しかし、インターネットの商業主義が進み、民間企業や営利企業がインターネットの基盤の層にますます介入するようになっていることから、この F ルート事件に関する ISC の報告は、今後起こることに対する警告となるかもしれない。

Cloudflare にコメントを求めており、返答があり次第この記事を更新します。®

追加更新

この記事の公開後、El Regとの会話の中で、Cloudflareの広報担当者は、同社のソフトウェアの閉鎖性が原因であるという見解を否定した。「これは非常に特殊なケースです」と、Cloudflareの著名なエンジニアであるマーティン・レヴィ氏はThe Register紙に語った。「オープンソースは良い、閉鎖性は悪いという二元論で捉えるのは公平ではありません。私たちは膨大な量のソフトウェアをオープンソースの世界に投入してきました。」

同氏は、Cloudflareは導入予定のコードに対して「徹底的なテストを行っていたが、今回の特殊なケースには気付いていなかった」と述べ、いかなる障害も「極めて局所的なもの」だったと付け加えた。簡単に言えば、このコード変更は特定の顧客向けの文字エンコード処理の改善であり、ルートサーバーに予期せぬ連鎖反応をもたらした。

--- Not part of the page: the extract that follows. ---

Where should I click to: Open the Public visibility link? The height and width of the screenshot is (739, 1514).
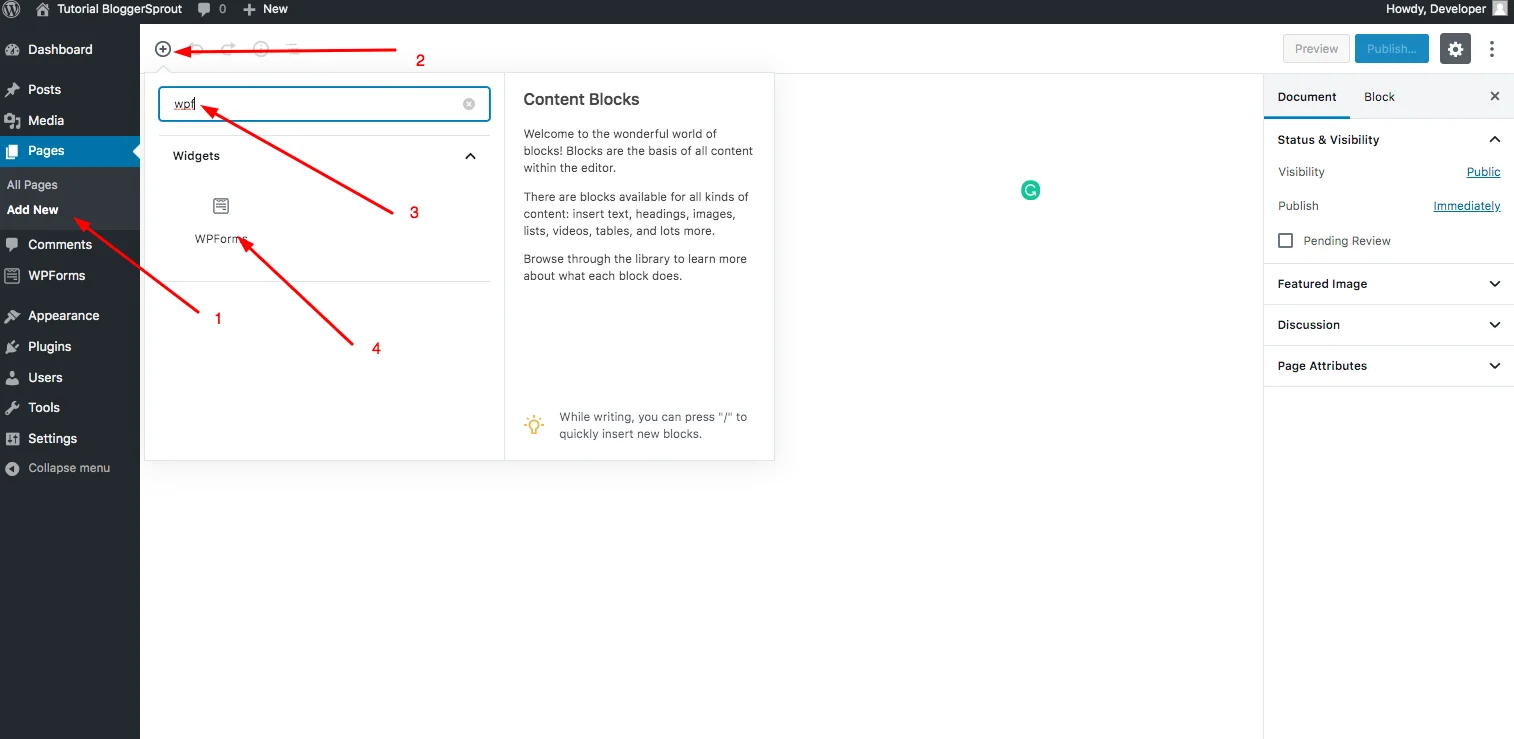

BGPルートの切断により、ルートサーバーがgTLDのAレコードとAAAAレコードを破棄したと考えられます。これは、ルートサーバーがアクセスできなくなった別のシステムからこれらの詳細を取得していたためと考えられます。レポートPDFの最後の2ページをご覧ください。

また、これは .net だけでなく、F および E ルート サーバーで処理されるすべてのドメイン名に影響しましたが、.net は Web のかなり大規模で重要な部分であるため、ISC にとって注目されていました。

完全な開示: The Register は Cloudflare の顧客です。